Right on, Jaffijoe, you can’t fertilise an economy with credit expansion because it simply leads to sudden binges which, when ended by price corrections, would end if not for meddling government keeping the credit-expansion constant. And the bigger the boom (the longer I mean) the bigger the bust.
And as for banks having reserve requirements, the only sound way to manage them is to let them be free and therefore more responsible, as well as being free from the fraud of central-banking.
And regarding jdbrown371′s comments, I think somebody needs to learn a little bit of the ugly history of central-banking before they blame financial crises made inevitable by central-banks, on the free market.
Ask WHY banks pursued reckless sub-prime lending and securitised bad assets thus intoxicating the whole financial industry.
That question’s answer is the mass-fraud of low interest rates and the moral hazard of the ‘lender of last resort’ among myriad other interventions.
Market be free!
And as for ‘honesty and discipline’ in expanding credit, have you never considered that the honest way is to allow the market to select money of stable value, as it perennially has, in the form of gold?
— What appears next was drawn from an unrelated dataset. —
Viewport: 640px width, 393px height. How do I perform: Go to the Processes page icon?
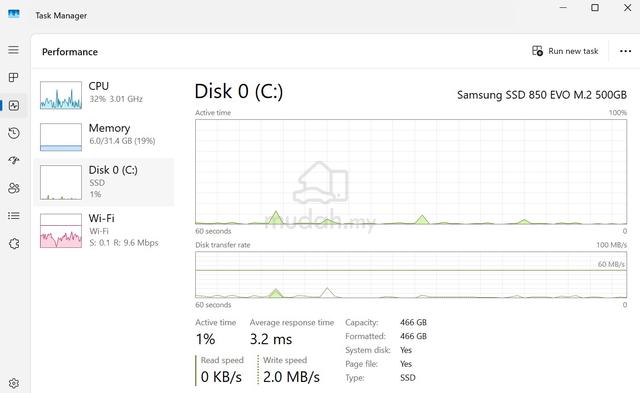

Oh, but Friedman doesn’t like the gold-standard? No, Friedman prefers central-banking and fiat currency-and thinks the money supply can be extended centrally without too-great an increase, by use of a computer! But how would Commissar Intel know the correct rate? Through tyrannous means perhaps!
Ugh Attacking friedman is like attacking your brother that likes Jeff Gordon he still likes Nascar thank the good lord but he chose a horrible driver.
Creting money of debt destroys the real economy and causes massive inflation multplying it by a factor of ten is even more absurd..
Actually in terms of price deflation it would continue in the prosperous oh wait another capital good invention and massive production lower prices events.
Deflation in reality never occurs I mean serious raising interest rates would cause the delfation the only course of action to take in reality it merely gives value to the money and the money does nto exit the supply ah contraie it enters the hands investor on the wings of an interest rate
You are downright wrong.
One problem it is not “privately” owned its its a state monopoly that bankrupts banks and that 5% pile of crap doesn’t account for the massive inflation remember if the inflationrate is higher than the interest rate its always a loss.
Sorry, I don’t know anything about Nascar, I’m British!
The only way to make banks responsible and rational is surely to abolish the institutions that are expressly intended to induce credit expansion, by the mass fraud of the control of interest rates-to understand what damage central banking does to banks, just think what happens in a mini boom-and-bust scenario if I countefeit $1 billion, give it to a few entrepeneurs, they invest in production goods and bam prices go up-they’re bankrupt.
@Deutsche22 I agree with you let others may think ur paranoid, yet those who don’t know what is going on will only see bad times when everything goes down.